36        The appellant alleges that the trial judge erred in accepting the evidence of the maids, given the numerous discrepancies in their testimonies in court about the events of that day and in relation to each other. These related to, inter alia, whether they all stayed in the agency on 7 August 2001, the fact that they could not recall the argument between the appellant and the couple and their conflicting testimonies as to who used the telephone at the time of the offence.

37        After carefully considering all the evidence, I was of the opinion that there was nothing wrong with the findings of the judge below. In Ng Kwee Leong v PP [1998] 2 SLR 942, the court stated clearly that immaterial discrepancies would not detract from the veracity of witnesses on material issues. As the Chief Justice held in that case,

Adequate allowance must be given to human fallibility in the precise assessment of short spans of time.

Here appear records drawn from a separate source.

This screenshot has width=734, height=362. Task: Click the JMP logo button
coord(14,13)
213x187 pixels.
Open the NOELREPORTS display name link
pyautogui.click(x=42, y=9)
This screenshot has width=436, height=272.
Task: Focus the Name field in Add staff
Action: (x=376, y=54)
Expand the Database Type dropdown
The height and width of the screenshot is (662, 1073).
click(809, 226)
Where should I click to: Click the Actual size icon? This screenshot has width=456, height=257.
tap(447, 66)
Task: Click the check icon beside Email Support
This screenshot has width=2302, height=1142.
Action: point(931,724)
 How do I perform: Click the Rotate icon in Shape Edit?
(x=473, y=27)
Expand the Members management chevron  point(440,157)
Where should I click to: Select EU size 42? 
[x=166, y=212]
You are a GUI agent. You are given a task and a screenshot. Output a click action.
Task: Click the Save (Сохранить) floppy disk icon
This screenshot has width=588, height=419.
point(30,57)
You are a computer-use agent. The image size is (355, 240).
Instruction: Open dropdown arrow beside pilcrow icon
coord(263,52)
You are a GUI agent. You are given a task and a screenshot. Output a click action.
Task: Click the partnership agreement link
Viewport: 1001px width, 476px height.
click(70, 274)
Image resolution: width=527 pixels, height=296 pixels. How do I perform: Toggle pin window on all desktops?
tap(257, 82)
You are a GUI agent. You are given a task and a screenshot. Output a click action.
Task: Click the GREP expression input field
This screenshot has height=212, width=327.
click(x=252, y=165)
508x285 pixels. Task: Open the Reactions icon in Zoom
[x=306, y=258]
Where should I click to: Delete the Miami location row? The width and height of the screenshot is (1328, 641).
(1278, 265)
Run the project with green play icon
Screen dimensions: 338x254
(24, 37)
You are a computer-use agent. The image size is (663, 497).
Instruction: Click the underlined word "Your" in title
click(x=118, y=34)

In addition, the maids’ accounts were corroborated to some extent by the testimony of Jocelyn.

38        One point, however, stood out. Counsel for Woon contended that the possibility of collusion by the maids should have been considered by the judge below since their testimonies coincided on many material aspects. While it is true that a trial judge should always be alive to the possibility of prepared testimonies by witnesses, it is surely plausible that testimonies coincide because the facts described within are true.

39        Numerous other grounds of appeal were raised, but I found of them to be of little or no merit. Accordingly, I found no reason to disturb the district judge’s findings and dismissed the appeal against conviction.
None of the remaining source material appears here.